Steve, sorry to hear the Axi clamps won't fir your Titan. Perhaps it's worth looking at a couple of the US Scroll Saw sites, as your they MAY have clamps to suit you.

Otherwise, it looks like a new machine. I have no experience of the Proxxon machine but FWIW I agree with the others, Proxxon has a very good rep (& v high quality apparently) but a decent S/H Hegner (or Excalibur?) is probably the better buy for you.

Good luck.

AES


----------



## gilljc (19 Nov 2015)

Pity about the clamps, have you checked out the olson ones available from woodworkcraftsupplies?
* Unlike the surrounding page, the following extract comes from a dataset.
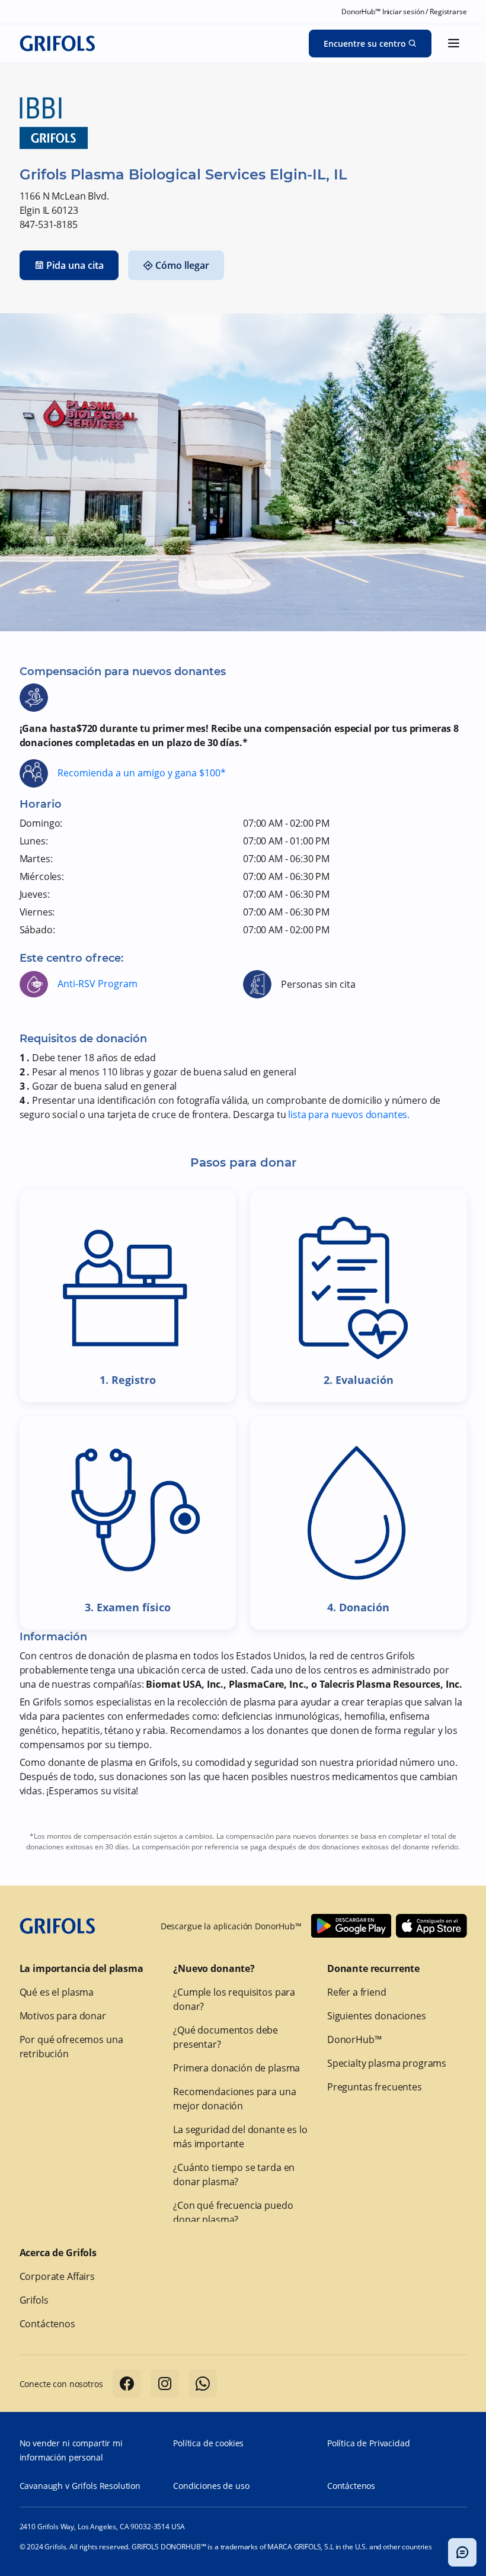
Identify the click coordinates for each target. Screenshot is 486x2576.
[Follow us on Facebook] (127, 2383)
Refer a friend (356, 1992)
Failing that I bought my first hegner off ebay and still regret selling it on, wish I could have afforded to keep it when I went for bigger. If you do decide to have a look on ebay, maybe you might think about asking some of the guys here for advice when you see one you fancy, there seems to be a couple of rather odd looking ones on at the moment


----------



## martinka (19 Nov 2015)

There's a nice looking variable speed 2S on everybody's favourite auction site. If we weren't hoping to move house in the next 6 months, I'd be tempted to bid on it and sell my single speed saw to pay for it


----------



## SteveW (21 Nov 2015)

Thanks for replies, had a look at different sites for clamps to fit my titan, not always easy to see how they fit here's a pic of my top arm with pinned blade fitted...

Don't really do second hand stuff... Heger and Axminster are out of my price range so Proxxon DS 460 is still favorite


----------